Ich habe mir die tatsächliche Skriptstruktur @BabylonLabs_io uses angesehen, die Babylon auf Bitcoin verwendet, und eine bewusste Entscheidung darin taucht in keiner Ankündigung auf.

Diese Entscheidung bildet die Grundlage dafür, wie eine Staking-Transaktion aufgebaut wird. Babylon schaltet die standardmäßige Art, einen Taproot-Ausgang auszugeben, vollständig aus und ersetzt sie durch eine bestimmte mathematische Konstante, für die es keinen privaten Schlüssel gibt. Niemand besitzt sie. Nicht einmal das Team, das sie entwickelt hat.

Was das bedeutet: BTC, die in einer dieser Positionen gesperrt sind, können nur unter drei Bedingungen wieder freigegeben werden, die direkt ins Skript geschrieben sind. Es gibt keinen anderen Ausweg.
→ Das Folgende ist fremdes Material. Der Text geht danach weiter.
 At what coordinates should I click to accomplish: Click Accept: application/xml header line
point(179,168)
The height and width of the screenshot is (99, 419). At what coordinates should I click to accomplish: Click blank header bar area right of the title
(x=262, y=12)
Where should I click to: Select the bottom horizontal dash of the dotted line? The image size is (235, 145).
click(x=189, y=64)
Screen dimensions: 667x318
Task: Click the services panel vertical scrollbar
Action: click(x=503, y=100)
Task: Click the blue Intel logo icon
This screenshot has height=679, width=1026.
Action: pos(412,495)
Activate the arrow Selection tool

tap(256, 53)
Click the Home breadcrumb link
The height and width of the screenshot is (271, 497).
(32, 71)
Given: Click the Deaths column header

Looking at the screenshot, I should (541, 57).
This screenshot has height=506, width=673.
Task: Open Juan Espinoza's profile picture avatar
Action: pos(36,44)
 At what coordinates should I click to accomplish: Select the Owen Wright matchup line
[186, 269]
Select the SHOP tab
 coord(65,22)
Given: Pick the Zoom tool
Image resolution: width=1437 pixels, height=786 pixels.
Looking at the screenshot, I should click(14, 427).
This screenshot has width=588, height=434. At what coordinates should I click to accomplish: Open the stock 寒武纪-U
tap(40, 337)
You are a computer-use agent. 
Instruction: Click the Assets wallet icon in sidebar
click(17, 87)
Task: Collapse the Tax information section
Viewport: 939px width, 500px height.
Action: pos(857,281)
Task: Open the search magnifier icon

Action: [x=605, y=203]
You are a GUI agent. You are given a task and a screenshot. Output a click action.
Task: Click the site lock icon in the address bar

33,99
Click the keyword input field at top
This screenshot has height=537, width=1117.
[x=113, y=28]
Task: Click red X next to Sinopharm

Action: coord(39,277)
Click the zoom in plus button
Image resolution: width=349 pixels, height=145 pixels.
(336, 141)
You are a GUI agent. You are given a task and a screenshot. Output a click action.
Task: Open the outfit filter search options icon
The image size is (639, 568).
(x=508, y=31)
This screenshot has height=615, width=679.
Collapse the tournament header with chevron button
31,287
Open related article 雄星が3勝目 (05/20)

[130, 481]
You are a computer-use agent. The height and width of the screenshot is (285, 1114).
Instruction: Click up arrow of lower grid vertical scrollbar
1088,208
Die erste gibt die Mittel frei, nachdem die vereinbarte Sperrfrist endet, und erfordert nur die eigene Signatur des Stakers. Die zweite ermöglicht ein vorzeitiges Entbinden, aber nur mit demselben Schlüssel plus einer Schwelle eines Covenant-Komitees. Die dritte ist Slashing und verhält sich anders als beide.

Ich bin immer wieder bei dieser dritten Bedingung gelandet. Laut Babylons eigener Spezifikation muss ein Finality Provider zusammenarbeiten, um zu verhindern, dass sie eintritt, aber diese Zusammenarbeit ist nicht erforderlich, um sie auszulösen. Wenn sie doppelt signieren, erscheint ihr Schlüssel automatisch und die vorab signierte Transaktion führt sich von selbst aus.

Sie haben keine Möglichkeit, das zu stoppen.
Was mich überrascht hat, war, dass dafür nichts Neues erfunden werden musste. Babylon nutzt Taproot genau so, wie es die eigenen Entwickler von Bitcoin beabsichtigt haben.

Das, was ich immer noch beobachte, ist, wie sich die Covenant-Komitee-Ebene entwickelt. In ihrer eigenen Dokumentation wird erwähnt, dass man über die aktuelle Struktur hinausgehen möchte, sobald native Funktionalität direkt auf Bitcoin verfügbar ist.